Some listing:

* * *

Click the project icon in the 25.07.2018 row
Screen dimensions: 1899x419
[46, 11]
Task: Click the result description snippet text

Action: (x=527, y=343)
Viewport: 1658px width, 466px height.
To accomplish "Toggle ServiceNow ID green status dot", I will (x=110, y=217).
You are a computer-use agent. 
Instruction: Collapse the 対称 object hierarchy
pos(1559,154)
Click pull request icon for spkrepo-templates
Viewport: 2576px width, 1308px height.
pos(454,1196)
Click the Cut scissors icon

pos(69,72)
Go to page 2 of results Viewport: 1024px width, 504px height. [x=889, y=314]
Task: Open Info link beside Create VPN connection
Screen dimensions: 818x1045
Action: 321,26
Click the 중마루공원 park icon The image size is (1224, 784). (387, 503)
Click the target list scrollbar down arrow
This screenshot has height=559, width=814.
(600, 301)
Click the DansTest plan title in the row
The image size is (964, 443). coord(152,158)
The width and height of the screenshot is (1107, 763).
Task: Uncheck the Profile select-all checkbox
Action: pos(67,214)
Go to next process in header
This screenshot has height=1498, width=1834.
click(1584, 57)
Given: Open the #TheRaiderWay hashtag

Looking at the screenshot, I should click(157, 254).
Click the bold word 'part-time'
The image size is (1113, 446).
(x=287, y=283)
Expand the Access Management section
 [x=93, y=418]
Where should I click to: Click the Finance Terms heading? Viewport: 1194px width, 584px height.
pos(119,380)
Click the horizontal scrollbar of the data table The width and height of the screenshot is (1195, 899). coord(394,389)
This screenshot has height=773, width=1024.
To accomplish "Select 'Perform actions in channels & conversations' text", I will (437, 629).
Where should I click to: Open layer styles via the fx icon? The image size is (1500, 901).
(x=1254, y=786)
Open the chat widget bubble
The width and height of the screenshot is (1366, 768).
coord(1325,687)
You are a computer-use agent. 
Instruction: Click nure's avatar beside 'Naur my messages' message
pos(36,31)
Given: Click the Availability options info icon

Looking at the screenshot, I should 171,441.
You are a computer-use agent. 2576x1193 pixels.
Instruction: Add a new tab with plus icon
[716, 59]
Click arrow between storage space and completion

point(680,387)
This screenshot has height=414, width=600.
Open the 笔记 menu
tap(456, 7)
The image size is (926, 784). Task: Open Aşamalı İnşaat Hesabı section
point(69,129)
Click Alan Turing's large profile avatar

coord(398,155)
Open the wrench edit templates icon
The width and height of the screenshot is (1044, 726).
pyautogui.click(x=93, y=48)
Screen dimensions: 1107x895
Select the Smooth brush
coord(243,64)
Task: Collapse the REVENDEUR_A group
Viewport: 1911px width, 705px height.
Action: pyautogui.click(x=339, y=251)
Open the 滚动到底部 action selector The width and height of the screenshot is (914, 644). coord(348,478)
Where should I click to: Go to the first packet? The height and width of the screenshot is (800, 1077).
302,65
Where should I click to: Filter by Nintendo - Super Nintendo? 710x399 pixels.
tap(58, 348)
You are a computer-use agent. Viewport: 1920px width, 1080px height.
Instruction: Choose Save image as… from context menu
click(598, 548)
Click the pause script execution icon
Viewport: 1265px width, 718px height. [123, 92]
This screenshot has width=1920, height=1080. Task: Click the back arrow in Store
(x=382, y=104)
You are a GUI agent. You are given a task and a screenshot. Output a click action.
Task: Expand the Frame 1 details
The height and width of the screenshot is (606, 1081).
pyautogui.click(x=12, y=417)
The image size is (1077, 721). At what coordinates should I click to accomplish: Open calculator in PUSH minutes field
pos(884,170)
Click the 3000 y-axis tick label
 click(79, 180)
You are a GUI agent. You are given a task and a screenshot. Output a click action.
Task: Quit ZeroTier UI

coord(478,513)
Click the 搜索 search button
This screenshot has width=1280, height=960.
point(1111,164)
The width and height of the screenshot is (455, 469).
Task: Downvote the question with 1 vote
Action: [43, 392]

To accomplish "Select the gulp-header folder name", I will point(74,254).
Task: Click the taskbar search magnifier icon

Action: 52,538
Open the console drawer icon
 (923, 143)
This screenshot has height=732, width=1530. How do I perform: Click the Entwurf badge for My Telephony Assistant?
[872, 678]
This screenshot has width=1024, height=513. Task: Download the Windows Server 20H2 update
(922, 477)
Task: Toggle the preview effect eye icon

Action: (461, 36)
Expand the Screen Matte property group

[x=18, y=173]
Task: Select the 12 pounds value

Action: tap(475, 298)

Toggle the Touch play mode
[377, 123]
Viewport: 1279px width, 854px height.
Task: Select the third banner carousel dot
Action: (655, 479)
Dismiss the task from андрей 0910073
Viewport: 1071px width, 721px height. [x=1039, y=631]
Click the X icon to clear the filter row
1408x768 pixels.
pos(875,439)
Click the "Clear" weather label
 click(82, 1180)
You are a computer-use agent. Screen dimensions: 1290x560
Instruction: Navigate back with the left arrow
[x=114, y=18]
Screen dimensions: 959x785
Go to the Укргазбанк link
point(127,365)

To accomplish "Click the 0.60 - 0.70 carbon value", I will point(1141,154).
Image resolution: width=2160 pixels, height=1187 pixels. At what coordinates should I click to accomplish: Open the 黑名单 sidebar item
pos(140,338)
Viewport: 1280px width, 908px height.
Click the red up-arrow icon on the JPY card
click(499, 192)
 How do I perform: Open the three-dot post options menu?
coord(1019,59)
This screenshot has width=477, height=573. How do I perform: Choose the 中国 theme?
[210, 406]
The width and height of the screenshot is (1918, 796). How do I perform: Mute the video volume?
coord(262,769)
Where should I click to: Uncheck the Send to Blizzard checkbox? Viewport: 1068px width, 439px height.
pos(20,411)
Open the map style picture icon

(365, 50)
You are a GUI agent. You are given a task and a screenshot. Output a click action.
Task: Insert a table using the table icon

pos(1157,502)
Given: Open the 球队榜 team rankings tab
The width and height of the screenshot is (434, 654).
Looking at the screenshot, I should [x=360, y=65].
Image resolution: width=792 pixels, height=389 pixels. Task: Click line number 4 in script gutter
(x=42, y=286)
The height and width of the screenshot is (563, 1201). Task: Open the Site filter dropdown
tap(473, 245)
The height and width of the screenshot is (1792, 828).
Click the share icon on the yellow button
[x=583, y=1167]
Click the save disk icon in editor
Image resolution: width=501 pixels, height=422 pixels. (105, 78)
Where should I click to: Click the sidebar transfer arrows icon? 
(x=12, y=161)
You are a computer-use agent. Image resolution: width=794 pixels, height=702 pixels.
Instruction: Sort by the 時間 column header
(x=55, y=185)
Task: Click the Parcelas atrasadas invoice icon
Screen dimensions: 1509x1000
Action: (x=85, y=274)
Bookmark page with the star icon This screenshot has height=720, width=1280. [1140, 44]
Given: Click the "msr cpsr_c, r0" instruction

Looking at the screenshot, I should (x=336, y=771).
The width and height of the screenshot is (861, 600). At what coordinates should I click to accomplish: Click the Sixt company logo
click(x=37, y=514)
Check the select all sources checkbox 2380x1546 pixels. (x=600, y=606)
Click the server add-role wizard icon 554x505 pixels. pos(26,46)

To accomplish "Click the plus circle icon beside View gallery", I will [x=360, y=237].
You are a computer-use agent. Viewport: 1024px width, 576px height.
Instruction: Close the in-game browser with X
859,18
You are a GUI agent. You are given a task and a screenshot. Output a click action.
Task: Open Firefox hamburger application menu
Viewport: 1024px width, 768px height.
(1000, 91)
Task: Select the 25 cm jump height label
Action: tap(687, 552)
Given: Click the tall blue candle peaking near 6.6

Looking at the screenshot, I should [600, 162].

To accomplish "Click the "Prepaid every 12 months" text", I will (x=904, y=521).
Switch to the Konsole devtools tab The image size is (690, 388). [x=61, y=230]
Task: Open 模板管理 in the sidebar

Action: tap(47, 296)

* * *

Convert every line of the listing above into a Markdown table with two columns, "Row" for the row number and "Line" for the line itself, leaving out any blank lines.

- **Result below**:
| Row | Line |
|---|---|
| 1 | Click the project icon in the 25.07.2018 row |
| 2 | Screen dimensions: 1899x419 |
| 3 | [46, 11] |
| 4 | Task: Click the result description snippet text |
| 5 | Action: (x=527, y=343) |
| 6 | Viewport: 1658px width, 466px height. |
| 7 | To accomplish "Toggle ServiceNow ID green status dot", I will (x=110, y=217). |
| 8 | You are a computer-use agent.  |
| 9 | Instruction: Collapse the 対称 object hierarchy |
| 10 | pos(1559,154) |
| 11 | Click pull request icon for spkrepo-templates |
| 12 | Viewport: 2576px width, 1308px height. |
| 13 | pos(454,1196) |
| 14 | Click the Cut scissors icon |
| 15 | pos(69,72) |
| 16 | Go to page 2 of results Viewport: 1024px width, 504px height. [x=889, y=314] |
| 17 | Task: Open Info link beside Create VPN connection |
| 18 | Screen dimensions: 818x1045 |
| 19 | Action: 321,26 |
| 20 | Click the 중마루공원 park icon The image size is (1224, 784). (387, 503) |
| 21 | Click the target list scrollbar down arrow |
| 22 | This screenshot has height=559, width=814. |
| 23 | (600, 301) |
| 24 | Click the DansTest plan title in the row |
| 25 | The image size is (964, 443). coord(152,158) |
| 26 | The width and height of the screenshot is (1107, 763). |
| 27 | Task: Uncheck the Profile select-all checkbox |
| 28 | Action: pos(67,214) |
| 29 | Go to next process in header |
| 30 | This screenshot has height=1498, width=1834. |
| 31 | click(1584, 57) |
| 32 | Given: Open the #TheRaiderWay hashtag |
| 33 | Looking at the screenshot, I should click(157, 254). |
| 34 | Click the bold word 'part-time' |
| 35 | The image size is (1113, 446). |
| 36 | (x=287, y=283) |
| 37 | Expand the Access Management section |
| 38 |  [x=93, y=418] |
| 39 | Where should I click to: Click the Finance Terms heading? Viewport: 1194px width, 584px height. |
| 40 | pos(119,380) |
| 41 | Click the horizontal scrollbar of the data table The width and height of the screenshot is (1195, 899). coord(394,389) |
| 42 | This screenshot has height=773, width=1024. |
| 43 | To accomplish "Select 'Perform actions in channels & conversations' text", I will (437, 629). |
| 44 | Where should I click to: Open layer styles via the fx icon? The image size is (1500, 901). |
| 45 | (x=1254, y=786) |
| 46 | Open the chat widget bubble |
| 47 | The width and height of the screenshot is (1366, 768). |
| 48 | coord(1325,687) |
| 49 | You are a computer-use agent.  |
| 50 | Instruction: Click nure's avatar beside 'Naur my messages' message |
| 51 | pos(36,31) |
| 52 | Given: Click the Availability options info icon |
| 53 | Looking at the screenshot, I should 171,441. |
| 54 | You are a computer-use agent. 2576x1193 pixels. |
| 55 | Instruction: Add a new tab with plus icon |
| 56 | [716, 59] |
| 57 | Click arrow between storage space and completion |
| 58 | point(680,387) |
| 59 | This screenshot has height=414, width=600. |
| 60 | Open the 笔记 menu |
| 61 | tap(456, 7) |
| 62 | The image size is (926, 784). Task: Open Aşamalı İnşaat Hesabı section |
| 63 | point(69,129) |
| 64 | Click Alan Turing's large profile avatar |
| 65 | coord(398,155) |
| 66 | Open the wrench edit templates icon |
| 67 | The width and height of the screenshot is (1044, 726). |
| 68 | pyautogui.click(x=93, y=48) |
| 69 | Screen dimensions: 1107x895 |
| 70 | Select the Smooth brush |
| 71 | coord(243,64) |
| 72 | Task: Collapse the REVENDEUR_A group |
| 73 | Viewport: 1911px width, 705px height. |
| 74 | Action: pyautogui.click(x=339, y=251) |
| 75 | Open the 滚动到底部 action selector The width and height of the screenshot is (914, 644). coord(348,478) |
| 76 | Where should I click to: Go to the first packet? The height and width of the screenshot is (800, 1077). |
| 77 | 302,65 |
| 78 | Where should I click to: Filter by Nintendo - Super Nintendo? 710x399 pixels. |
| 79 | tap(58, 348) |
| 80 | You are a computer-use agent. Viewport: 1920px width, 1080px height. |
| 81 | Instruction: Choose Save image as… from context menu |
| 82 | click(598, 548) |
| 83 | Click the pause script execution icon |
| 84 | Viewport: 1265px width, 718px height. [123, 92] |
| 85 | This screenshot has width=1920, height=1080. Task: Click the back arrow in Store |
| 86 | (x=382, y=104) |
| 87 | You are a GUI agent. You are given a task and a screenshot. Output a click action. |
| 88 | Task: Expand the Frame 1 details |
| 89 | The height and width of the screenshot is (606, 1081). |
| 90 | pyautogui.click(x=12, y=417) |
| 91 | The image size is (1077, 721). At what coordinates should I click to accomplish: Open calculator in PUSH minutes field |
| 92 | pos(884,170) |
| 93 | Click the 3000 y-axis tick label |
| 94 |  click(79, 180) |
| 95 | You are a GUI agent. You are given a task and a screenshot. Output a click action. |
| 96 | Task: Quit ZeroTier UI |
| 97 | coord(478,513) |
| 98 | Click the 搜索 search button |
| 99 | This screenshot has width=1280, height=960. |
| 100 | point(1111,164) |
| 101 | The width and height of the screenshot is (455, 469). |
| 102 | Task: Downvote the question with 1 vote |
| 103 | Action: [43, 392] |
| 104 | To accomplish "Select the gulp-header folder name", I will point(74,254). |
| 105 | Task: Click the taskbar search magnifier icon |
| 106 | Action: 52,538 |
| 107 | Open the console drawer icon |
| 108 |  (923, 143) |
| 109 | This screenshot has height=732, width=1530. How do I perform: Click the Entwurf badge for My Telephony Assistant? |
| 110 | [872, 678] |
| 111 | This screenshot has width=1024, height=513. Task: Download the Windows Server 20H2 update |
| 112 | (922, 477) |
| 113 | Task: Toggle the preview effect eye icon |
| 114 | Action: (461, 36) |
| 115 | Expand the Screen Matte property group |
| 116 | [x=18, y=173] |
| 117 | Task: Select the 12 pounds value |
| 118 | Action: tap(475, 298) |
| 119 | Toggle the Touch play mode |
| 120 | [377, 123] |
| 121 | Viewport: 1279px width, 854px height. |
| 122 | Task: Select the third banner carousel dot |
| 123 | Action: (655, 479) |
| 124 | Dismiss the task from андрей 0910073 |
| 125 | Viewport: 1071px width, 721px height. [x=1039, y=631] |
| 126 | Click the X icon to clear the filter row |
| 127 | 1408x768 pixels. |
| 128 | pos(875,439) |
| 129 | Click the "Clear" weather label |
| 130 |  click(82, 1180) |
| 131 | You are a computer-use agent. Screen dimensions: 1290x560 |
| 132 | Instruction: Navigate back with the left arrow |
| 133 | [x=114, y=18] |
| 134 | Screen dimensions: 959x785 |
| 135 | Go to the Укргазбанк link |
| 136 | point(127,365) |
| 137 | To accomplish "Click the 0.60 - 0.70 carbon value", I will point(1141,154). |
| 138 | Image resolution: width=2160 pixels, height=1187 pixels. At what coordinates should I click to accomplish: Open the 黑名单 sidebar item |
| 139 | pos(140,338) |
| 140 | Viewport: 1280px width, 908px height. |
| 141 | Click the red up-arrow icon on the JPY card |
| 142 | click(499, 192) |
| 143 |  How do I perform: Open the three-dot post options menu? |
| 144 | coord(1019,59) |
| 145 | This screenshot has width=477, height=573. How do I perform: Choose the 中国 theme? |
| 146 | [210, 406] |
| 147 | The width and height of the screenshot is (1918, 796). How do I perform: Mute the video volume? |
| 148 | coord(262,769) |
| 149 | Where should I click to: Uncheck the Send to Blizzard checkbox? Viewport: 1068px width, 439px height. |
| 150 | pos(20,411) |
| 151 | Open the map style picture icon |
| 152 | (365, 50) |
| 153 | You are a GUI agent. You are given a task and a screenshot. Output a click action. |
| 154 | Task: Insert a table using the table icon |
| 155 | pos(1157,502) |
| 156 | Given: Open the 球队榜 team rankings tab |
| 157 | The width and height of the screenshot is (434, 654). |
| 158 | Looking at the screenshot, I should [x=360, y=65]. |
| 159 | Image resolution: width=792 pixels, height=389 pixels. Task: Click line number 4 in script gutter |
| 160 | (x=42, y=286) |
| 161 | The height and width of the screenshot is (563, 1201). Task: Open the Site filter dropdown |
| 162 | tap(473, 245) |
| 163 | The height and width of the screenshot is (1792, 828). |
| 164 | Click the share icon on the yellow button |
| 165 | [x=583, y=1167] |
| 166 | Click the save disk icon in editor |
| 167 | Image resolution: width=501 pixels, height=422 pixels. (105, 78) |
| 168 | Where should I click to: Click the sidebar transfer arrows icon?  |
| 169 | (x=12, y=161) |
| 170 | You are a computer-use agent. Image resolution: width=794 pixels, height=702 pixels. |
| 171 | Instruction: Sort by the 時間 column header |
| 172 | (x=55, y=185) |
| 173 | Task: Click the Parcelas atrasadas invoice icon |
| 174 | Screen dimensions: 1509x1000 |
| 175 | Action: (x=85, y=274) |
| 176 | Bookmark page with the star icon This screenshot has height=720, width=1280. [1140, 44] |
| 177 | Given: Click the "msr cpsr_c, r0" instruction |
| 178 | Looking at the screenshot, I should (x=336, y=771). |
| 179 | The width and height of the screenshot is (861, 600). At what coordinates should I click to accomplish: Click the Sixt company logo |
| 180 | click(x=37, y=514) |
| 181 | Check the select all sources checkbox 2380x1546 pixels. (x=600, y=606) |
| 182 | Click the server add-role wizard icon 554x505 pixels. pos(26,46) |
| 183 | To accomplish "Click the plus circle icon beside View gallery", I will [x=360, y=237]. |
| 184 | You are a computer-use agent. Viewport: 1024px width, 576px height. |
| 185 | Instruction: Close the in-game browser with X |
| 186 | 859,18 |
| 187 | You are a GUI agent. You are given a task and a screenshot. Output a click action. |
| 188 | Task: Open Firefox hamburger application menu |
| 189 | Viewport: 1024px width, 768px height. |
| 190 | (1000, 91) |
| 191 | Task: Select the 25 cm jump height label |
| 192 | Action: tap(687, 552) |
| 193 | Given: Click the tall blue candle peaking near 6.6 |
| 194 | Looking at the screenshot, I should [600, 162]. |
| 195 | To accomplish "Click the "Prepaid every 12 months" text", I will (x=904, y=521). |
| 196 | Switch to the Konsole devtools tab The image size is (690, 388). [x=61, y=230] |
| 197 | Task: Open 模板管理 in the sidebar |
| 198 | Action: tap(47, 296) |